What is expected: Which lines of the entries below run from the one holding "Task: Open the notifications bell" to the one holding "This screenshot has height=567, width=1023.", inclusive? Set down exactly those lines and no others.
═════ Exercise material ═════
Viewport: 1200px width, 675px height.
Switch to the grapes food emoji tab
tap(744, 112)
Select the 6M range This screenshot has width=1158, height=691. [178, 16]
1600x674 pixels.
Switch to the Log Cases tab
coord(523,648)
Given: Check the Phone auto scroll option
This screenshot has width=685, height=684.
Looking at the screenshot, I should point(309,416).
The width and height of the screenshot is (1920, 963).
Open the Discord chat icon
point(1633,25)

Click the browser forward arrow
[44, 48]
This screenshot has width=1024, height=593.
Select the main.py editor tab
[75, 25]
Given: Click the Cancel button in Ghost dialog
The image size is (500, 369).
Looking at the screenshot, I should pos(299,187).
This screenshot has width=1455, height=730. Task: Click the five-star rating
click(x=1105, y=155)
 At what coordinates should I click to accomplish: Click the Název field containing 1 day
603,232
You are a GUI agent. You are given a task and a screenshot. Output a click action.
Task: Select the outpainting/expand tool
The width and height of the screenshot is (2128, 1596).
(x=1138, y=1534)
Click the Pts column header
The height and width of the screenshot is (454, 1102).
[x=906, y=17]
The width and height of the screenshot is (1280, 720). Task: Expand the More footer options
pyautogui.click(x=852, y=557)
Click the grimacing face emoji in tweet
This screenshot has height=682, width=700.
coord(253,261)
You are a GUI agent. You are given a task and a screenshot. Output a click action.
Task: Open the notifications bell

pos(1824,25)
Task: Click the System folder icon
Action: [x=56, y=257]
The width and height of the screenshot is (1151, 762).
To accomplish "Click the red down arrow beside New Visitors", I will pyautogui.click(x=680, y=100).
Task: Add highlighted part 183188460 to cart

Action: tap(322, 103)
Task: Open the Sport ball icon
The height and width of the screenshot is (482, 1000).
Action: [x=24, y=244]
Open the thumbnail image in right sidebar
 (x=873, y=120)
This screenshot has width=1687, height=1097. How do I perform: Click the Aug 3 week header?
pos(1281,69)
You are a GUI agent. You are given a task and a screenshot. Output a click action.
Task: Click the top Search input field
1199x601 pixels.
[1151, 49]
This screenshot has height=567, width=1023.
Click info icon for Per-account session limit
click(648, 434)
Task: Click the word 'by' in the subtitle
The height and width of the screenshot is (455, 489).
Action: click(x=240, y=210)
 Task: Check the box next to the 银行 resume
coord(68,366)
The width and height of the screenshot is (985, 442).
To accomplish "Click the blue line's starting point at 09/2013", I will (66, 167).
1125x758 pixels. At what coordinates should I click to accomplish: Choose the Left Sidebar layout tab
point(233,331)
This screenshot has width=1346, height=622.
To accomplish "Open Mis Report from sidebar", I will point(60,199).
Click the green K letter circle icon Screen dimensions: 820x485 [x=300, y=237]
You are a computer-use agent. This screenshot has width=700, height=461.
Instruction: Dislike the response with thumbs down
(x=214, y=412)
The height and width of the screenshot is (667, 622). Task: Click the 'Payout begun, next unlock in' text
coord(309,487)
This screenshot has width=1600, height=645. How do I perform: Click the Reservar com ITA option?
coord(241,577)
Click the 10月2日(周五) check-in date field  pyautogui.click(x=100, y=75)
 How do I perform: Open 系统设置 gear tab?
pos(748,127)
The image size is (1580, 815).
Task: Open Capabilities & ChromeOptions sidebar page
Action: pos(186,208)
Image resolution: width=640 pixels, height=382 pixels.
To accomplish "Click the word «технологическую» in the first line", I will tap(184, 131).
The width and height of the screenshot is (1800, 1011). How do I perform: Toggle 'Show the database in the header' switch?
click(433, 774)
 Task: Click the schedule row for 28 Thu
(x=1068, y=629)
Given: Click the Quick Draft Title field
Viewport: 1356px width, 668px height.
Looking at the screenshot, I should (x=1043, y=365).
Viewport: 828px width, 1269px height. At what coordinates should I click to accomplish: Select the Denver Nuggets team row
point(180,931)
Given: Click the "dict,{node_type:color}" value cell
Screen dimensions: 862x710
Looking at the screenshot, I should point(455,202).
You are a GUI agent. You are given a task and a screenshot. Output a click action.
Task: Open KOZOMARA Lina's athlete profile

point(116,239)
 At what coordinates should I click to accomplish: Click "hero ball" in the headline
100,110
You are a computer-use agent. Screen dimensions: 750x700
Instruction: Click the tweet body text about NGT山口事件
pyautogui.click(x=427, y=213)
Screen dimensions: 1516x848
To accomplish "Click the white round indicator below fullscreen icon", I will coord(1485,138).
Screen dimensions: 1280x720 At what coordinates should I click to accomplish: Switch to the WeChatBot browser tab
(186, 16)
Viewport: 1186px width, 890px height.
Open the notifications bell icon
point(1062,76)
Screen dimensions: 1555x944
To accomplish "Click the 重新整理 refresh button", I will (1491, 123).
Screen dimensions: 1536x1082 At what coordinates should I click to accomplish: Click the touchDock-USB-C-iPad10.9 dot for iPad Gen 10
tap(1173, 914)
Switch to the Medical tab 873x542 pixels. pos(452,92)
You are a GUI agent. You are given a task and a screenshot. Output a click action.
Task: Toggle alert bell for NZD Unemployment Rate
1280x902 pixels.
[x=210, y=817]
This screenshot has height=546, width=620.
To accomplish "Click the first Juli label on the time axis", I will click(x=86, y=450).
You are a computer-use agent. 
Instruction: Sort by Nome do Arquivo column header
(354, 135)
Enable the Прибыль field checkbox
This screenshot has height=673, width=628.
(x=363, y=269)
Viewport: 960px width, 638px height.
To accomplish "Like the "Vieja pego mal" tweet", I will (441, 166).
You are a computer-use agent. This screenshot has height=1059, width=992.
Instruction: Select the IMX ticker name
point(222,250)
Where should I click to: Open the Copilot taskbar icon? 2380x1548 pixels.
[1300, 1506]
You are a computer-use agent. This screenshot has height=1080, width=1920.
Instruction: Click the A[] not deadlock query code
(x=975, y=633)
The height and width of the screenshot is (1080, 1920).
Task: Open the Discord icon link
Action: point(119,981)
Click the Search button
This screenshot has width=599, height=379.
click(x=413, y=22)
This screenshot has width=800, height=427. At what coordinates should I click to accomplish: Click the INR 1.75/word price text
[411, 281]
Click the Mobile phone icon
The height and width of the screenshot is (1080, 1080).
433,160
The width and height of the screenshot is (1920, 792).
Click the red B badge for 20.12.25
═════
Answer box:
Task: Open the notifications bell

pos(1824,25)
Task: Click the System folder icon
Action: [x=56, y=257]
The width and height of the screenshot is (1151, 762).
To accomplish "Click the red down arrow beside New Visitors", I will pyautogui.click(x=680, y=100).
Task: Add highlighted part 183188460 to cart

Action: tap(322, 103)
Task: Open the Sport ball icon
The height and width of the screenshot is (482, 1000).
Action: [x=24, y=244]
Open the thumbnail image in right sidebar
 (x=873, y=120)
This screenshot has width=1687, height=1097. How do I perform: Click the Aug 3 week header?
pos(1281,69)
You are a GUI agent. You are given a task and a screenshot. Output a click action.
Task: Click the top Search input field
1199x601 pixels.
[1151, 49]
This screenshot has height=567, width=1023.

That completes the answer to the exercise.